Thirty-four percent of patients in the lorlatinib arm versus 27% of those in the crizotinib arm experienced serious AEs. Fourteen patients on the trial experienced a toxicity that resulted in fatality; 7 patients were in the lorlatinib arm and 7 patients were in the crizotinib arm.
Moreover, 49% of patients in the experimental arm required a dose interruption versus 21% of those in the control arm; 21% versus 15%, respectively, of these patients required dose reductions. Seven percent of patients who received lorlatinib experienced toxicities that led to treatment discontinuation compared with 9% of those who were given crizotinib.
An analysis looking at patient-reported outcomes revealed that those who received lorlatinib experienced a substantially greater overall improvement from baseline in global QoL than those who were given crizotinib, with an estimated mean difference of 4.65 (95% CI, 1.14-8.16); however, this difference was not concluded to be clinically meaningful. These improvements were reported as early as cycle 2 of treatment and they were found to be maintained over time in the investigational arm.

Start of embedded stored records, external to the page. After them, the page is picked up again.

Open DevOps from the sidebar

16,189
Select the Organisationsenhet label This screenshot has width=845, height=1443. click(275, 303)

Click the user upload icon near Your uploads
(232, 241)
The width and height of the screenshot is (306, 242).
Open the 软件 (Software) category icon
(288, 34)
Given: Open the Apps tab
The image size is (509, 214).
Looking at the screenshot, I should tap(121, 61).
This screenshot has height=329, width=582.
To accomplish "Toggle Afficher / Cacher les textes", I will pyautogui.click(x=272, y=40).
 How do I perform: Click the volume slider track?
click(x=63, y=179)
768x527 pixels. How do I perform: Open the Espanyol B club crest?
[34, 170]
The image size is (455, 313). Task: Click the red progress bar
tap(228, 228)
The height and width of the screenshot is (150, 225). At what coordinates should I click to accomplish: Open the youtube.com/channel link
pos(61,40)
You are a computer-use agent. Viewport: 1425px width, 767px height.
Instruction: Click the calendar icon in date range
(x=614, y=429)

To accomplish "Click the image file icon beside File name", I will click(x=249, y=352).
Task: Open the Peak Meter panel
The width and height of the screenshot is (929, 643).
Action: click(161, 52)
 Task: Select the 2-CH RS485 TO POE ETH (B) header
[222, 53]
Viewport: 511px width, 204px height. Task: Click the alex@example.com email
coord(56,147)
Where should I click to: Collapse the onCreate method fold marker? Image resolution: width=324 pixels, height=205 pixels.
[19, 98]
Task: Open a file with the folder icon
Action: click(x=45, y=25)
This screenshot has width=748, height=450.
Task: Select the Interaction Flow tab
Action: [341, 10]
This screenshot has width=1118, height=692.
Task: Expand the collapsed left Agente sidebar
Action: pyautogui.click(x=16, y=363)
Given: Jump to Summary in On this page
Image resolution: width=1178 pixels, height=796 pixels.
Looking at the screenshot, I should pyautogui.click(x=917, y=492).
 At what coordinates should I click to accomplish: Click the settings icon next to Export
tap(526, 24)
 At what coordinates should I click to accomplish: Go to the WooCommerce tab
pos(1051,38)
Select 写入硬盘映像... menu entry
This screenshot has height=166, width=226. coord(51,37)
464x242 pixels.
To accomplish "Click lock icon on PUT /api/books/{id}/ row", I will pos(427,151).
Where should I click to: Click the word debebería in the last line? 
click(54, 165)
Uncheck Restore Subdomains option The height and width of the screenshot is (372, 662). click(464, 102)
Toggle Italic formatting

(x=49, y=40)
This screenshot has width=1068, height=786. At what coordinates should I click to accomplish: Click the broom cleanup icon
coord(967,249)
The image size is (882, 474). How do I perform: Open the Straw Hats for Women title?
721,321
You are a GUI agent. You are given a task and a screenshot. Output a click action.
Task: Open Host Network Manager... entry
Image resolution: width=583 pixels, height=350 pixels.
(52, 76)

“Biomarker-driven medicines have improved outcomes for people living with ALK-positive NSLC, but innovative therapies are still needed to delay disease progression,” Benjamin Solomon, MD, of the Department of Medical Oncology at Peter MacCallum Cancer Centre, stated in the release. “The results from the CROWN trial demonstrate that [lorlatinib] has the potential to be a practice-changing, first-line option, and we thank the many people and their families who participated in this trial.”